Segment Start: Information provided
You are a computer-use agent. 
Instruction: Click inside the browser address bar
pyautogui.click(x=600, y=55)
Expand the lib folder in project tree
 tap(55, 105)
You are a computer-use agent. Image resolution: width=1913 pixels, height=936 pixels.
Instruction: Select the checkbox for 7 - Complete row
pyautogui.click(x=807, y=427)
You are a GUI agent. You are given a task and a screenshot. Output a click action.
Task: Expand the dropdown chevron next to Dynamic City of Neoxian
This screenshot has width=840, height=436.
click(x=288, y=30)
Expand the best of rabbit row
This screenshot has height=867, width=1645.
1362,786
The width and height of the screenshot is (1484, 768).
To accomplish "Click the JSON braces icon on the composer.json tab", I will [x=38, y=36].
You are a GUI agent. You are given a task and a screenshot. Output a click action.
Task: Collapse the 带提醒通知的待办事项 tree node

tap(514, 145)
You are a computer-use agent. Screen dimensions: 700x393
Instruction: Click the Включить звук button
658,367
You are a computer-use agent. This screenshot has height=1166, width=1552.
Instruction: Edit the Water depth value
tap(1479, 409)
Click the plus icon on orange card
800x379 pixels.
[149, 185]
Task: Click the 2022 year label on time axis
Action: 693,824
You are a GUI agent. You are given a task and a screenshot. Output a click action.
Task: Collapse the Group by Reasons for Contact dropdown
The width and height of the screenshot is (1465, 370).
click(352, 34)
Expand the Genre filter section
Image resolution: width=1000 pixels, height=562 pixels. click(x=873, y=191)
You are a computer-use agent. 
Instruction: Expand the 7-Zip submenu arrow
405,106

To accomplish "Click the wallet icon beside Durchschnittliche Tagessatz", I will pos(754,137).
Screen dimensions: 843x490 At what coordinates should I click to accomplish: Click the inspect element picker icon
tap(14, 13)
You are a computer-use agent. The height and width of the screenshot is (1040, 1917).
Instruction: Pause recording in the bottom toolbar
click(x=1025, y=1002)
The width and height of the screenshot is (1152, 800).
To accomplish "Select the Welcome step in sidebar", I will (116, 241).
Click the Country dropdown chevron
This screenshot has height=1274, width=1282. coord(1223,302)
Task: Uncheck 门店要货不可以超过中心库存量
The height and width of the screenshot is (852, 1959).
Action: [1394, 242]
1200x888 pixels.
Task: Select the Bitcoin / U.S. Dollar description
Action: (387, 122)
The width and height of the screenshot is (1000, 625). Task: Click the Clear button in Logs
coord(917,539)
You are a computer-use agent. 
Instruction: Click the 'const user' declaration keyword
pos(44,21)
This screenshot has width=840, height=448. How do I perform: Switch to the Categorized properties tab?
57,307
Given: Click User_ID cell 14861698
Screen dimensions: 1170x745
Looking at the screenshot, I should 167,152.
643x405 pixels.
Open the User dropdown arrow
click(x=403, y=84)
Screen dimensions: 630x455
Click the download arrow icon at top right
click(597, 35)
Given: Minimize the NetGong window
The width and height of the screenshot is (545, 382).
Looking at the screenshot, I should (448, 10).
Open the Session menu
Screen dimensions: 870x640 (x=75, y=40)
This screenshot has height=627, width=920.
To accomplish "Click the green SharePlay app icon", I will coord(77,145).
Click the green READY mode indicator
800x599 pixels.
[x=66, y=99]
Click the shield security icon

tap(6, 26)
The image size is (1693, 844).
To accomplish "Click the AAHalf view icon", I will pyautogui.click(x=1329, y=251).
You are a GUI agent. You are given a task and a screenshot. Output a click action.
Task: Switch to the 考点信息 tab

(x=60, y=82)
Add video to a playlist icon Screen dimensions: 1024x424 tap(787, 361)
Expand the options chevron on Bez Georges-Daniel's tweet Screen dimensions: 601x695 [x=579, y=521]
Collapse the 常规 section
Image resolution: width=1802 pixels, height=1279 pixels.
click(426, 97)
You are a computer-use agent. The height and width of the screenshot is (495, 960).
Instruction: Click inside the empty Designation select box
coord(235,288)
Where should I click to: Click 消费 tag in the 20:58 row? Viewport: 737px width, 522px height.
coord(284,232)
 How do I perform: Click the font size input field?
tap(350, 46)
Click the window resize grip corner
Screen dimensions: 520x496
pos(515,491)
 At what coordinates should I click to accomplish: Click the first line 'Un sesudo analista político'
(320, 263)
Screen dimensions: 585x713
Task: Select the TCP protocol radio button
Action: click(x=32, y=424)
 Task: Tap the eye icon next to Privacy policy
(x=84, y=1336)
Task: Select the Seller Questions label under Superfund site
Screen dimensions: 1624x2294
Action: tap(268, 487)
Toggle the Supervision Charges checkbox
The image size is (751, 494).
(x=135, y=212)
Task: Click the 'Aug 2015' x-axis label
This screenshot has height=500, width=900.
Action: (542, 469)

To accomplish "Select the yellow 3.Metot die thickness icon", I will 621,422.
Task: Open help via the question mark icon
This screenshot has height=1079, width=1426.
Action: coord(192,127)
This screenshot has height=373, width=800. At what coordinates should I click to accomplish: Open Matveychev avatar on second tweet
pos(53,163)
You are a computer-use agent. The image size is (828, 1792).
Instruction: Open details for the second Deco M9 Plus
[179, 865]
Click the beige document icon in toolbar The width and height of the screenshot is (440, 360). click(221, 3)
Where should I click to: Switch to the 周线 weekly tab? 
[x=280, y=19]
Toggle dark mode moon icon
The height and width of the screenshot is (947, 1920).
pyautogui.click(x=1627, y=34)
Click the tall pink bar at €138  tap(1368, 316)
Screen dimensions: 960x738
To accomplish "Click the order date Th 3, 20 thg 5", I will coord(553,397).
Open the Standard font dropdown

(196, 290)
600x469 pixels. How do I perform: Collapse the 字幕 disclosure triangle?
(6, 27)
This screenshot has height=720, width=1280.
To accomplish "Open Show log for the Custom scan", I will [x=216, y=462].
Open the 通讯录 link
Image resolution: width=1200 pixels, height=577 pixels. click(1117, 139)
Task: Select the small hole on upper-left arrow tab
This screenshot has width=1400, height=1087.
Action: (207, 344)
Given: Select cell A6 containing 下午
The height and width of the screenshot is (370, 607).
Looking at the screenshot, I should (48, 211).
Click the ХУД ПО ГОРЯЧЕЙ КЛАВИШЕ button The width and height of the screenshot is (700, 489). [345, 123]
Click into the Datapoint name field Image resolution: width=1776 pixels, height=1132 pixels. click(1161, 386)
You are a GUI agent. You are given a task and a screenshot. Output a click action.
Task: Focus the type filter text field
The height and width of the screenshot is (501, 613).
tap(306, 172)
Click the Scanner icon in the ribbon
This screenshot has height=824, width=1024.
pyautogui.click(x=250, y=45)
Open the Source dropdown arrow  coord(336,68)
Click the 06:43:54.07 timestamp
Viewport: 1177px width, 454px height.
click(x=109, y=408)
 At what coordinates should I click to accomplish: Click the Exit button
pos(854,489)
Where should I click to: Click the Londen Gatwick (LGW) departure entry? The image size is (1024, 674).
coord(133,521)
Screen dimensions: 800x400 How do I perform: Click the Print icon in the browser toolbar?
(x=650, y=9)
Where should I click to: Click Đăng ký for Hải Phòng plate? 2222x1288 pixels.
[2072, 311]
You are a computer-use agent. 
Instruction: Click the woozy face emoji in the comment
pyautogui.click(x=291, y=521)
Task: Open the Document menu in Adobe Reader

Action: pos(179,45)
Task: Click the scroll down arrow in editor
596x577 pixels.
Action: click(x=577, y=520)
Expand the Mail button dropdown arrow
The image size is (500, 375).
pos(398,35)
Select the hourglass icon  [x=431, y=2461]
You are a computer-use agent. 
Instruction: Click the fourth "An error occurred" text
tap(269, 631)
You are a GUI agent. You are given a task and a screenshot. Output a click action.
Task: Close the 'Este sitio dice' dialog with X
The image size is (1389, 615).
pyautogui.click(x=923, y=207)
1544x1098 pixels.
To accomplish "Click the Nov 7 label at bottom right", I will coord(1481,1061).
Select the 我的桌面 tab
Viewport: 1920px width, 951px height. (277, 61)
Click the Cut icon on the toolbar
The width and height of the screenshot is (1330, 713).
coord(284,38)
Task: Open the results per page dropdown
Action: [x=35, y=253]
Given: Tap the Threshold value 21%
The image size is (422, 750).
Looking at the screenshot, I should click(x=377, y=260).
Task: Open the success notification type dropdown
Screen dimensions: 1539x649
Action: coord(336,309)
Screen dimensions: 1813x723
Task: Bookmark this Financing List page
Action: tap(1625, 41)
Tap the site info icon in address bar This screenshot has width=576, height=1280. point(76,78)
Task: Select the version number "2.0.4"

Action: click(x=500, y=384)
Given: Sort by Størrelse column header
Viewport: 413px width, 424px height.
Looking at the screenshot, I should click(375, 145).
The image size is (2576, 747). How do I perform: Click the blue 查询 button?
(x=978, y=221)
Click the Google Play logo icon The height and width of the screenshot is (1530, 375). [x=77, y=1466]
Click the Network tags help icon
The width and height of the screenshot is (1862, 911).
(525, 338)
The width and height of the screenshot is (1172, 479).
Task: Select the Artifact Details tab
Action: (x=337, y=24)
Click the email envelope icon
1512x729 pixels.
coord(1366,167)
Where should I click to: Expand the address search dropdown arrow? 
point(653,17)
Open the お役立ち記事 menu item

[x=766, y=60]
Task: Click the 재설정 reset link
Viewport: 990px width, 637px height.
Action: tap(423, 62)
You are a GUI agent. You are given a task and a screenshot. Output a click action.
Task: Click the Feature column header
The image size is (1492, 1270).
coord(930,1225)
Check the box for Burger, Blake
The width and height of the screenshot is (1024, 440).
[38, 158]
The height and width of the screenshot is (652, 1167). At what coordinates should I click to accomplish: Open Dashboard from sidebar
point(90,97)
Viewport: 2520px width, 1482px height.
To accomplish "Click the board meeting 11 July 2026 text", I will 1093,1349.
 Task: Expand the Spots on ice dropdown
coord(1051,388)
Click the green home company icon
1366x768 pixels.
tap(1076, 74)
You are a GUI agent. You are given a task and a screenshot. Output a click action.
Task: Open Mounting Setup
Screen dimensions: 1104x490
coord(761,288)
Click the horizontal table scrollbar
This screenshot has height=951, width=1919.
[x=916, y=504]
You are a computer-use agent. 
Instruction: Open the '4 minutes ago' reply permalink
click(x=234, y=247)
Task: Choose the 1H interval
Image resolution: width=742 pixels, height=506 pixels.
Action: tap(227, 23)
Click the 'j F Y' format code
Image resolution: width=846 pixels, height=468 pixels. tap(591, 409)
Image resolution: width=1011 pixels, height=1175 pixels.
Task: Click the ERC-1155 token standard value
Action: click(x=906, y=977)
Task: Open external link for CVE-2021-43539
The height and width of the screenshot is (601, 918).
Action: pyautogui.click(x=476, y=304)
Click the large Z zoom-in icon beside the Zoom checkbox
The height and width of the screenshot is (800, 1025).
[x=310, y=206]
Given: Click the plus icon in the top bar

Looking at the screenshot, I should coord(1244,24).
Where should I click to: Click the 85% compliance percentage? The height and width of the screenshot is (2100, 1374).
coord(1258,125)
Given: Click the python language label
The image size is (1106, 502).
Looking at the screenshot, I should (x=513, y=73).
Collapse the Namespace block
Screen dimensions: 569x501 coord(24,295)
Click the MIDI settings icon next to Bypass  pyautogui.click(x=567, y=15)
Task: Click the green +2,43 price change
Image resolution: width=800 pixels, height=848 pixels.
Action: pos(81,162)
Segment End: Information provided
## Task prompt
In the listing above, find each line with the word "type" and copy it out.

## Answer to this problem
Task: Focus the type filter text field
Task: Open the success notification type dropdown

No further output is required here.